The significant increase in Nigeria’s headline inflation to 24.08% in July 2023, as reported by the National Bureau of Statistics, could have various economic implications and might impact the country’s monetary and fiscal policies.
This marks the most substantial surge observed in 2023 so far. In the previous month, inflation stood at 22.79%, but it has now risen by 1.29 percentage points.
This is contained in NBS Consumer Price Index (CPI) report released on Tuesday.
The CPI measures the rate of change in prices of goods and services.
The NBS said, “In July 2023, the headline inflation rate rose to 24.08 per cent relative to June 2023 headline inflation rate which was 22.79 per cent.

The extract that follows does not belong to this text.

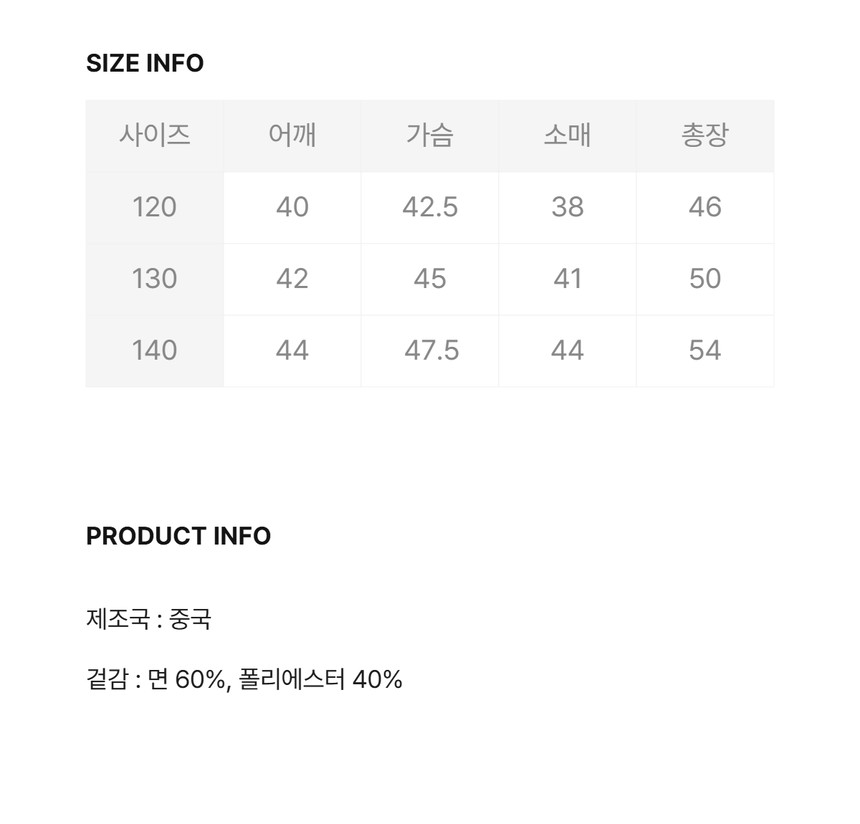Click the 총장 column header
Screen dimensions: 860x824
point(705,136)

“Looking at the movement, the July 2023 headline inflation rate showed an increase of 1.29 per cent points when compared to June 2023 headline inflation rate.

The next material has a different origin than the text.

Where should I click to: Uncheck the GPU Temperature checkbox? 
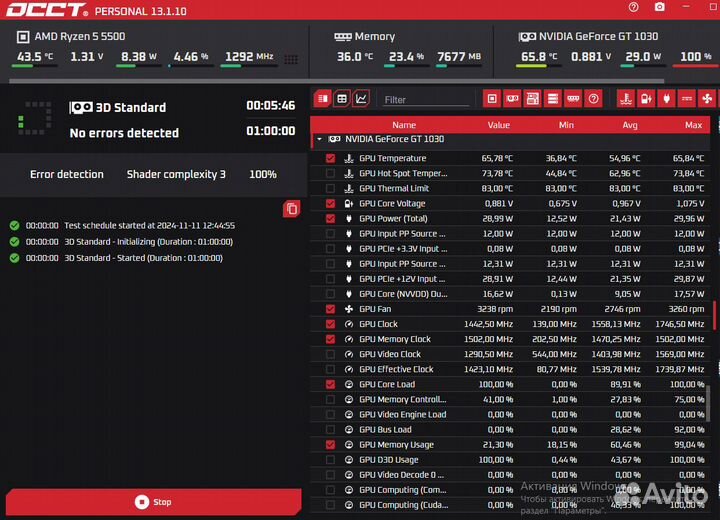330,158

“On a year-on-year basis, the headline inflation rate was 4.44 per cent points higher compared to the rate recorded in July 2022, which was 19.64 per cent. This shows that the headline inflation rate (year-on-year basis) increased in July 2023 when compared to the same month in the preceding year (i.e., July 2022).”
Amidst escalating food prices and the removal of subsidy on Premium Motor Spirit (petrol), the Central Bank of Nigeria (CBN) elevated the Monetary Policy Rate (MPR), an indicator of interest rates, from 18.5% to 18.75% on July 25, 2023.

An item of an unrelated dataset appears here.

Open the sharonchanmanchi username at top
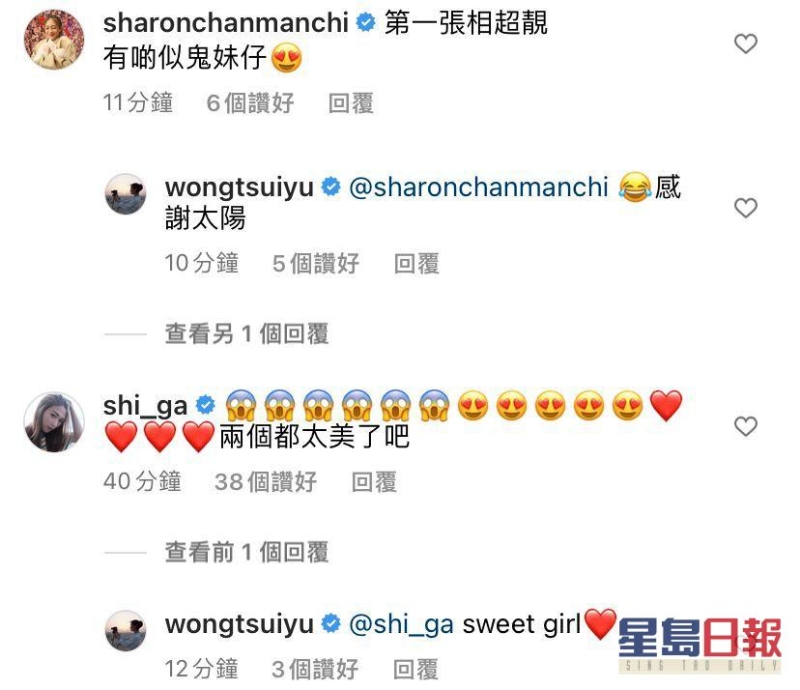The width and height of the screenshot is (800, 690). 226,23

The Central Bank stated that the increase in the interest rate has played a significant role in mitigating the inflation rate.
In response to the forex scarcity issue, with the dollar reaching a value of more than N900 against the naira, Acting CBN Governor, Folashodun Shonubi, announced on Monday that the apex bank will implement specific measures in the coming days to enhance liquidity within the market.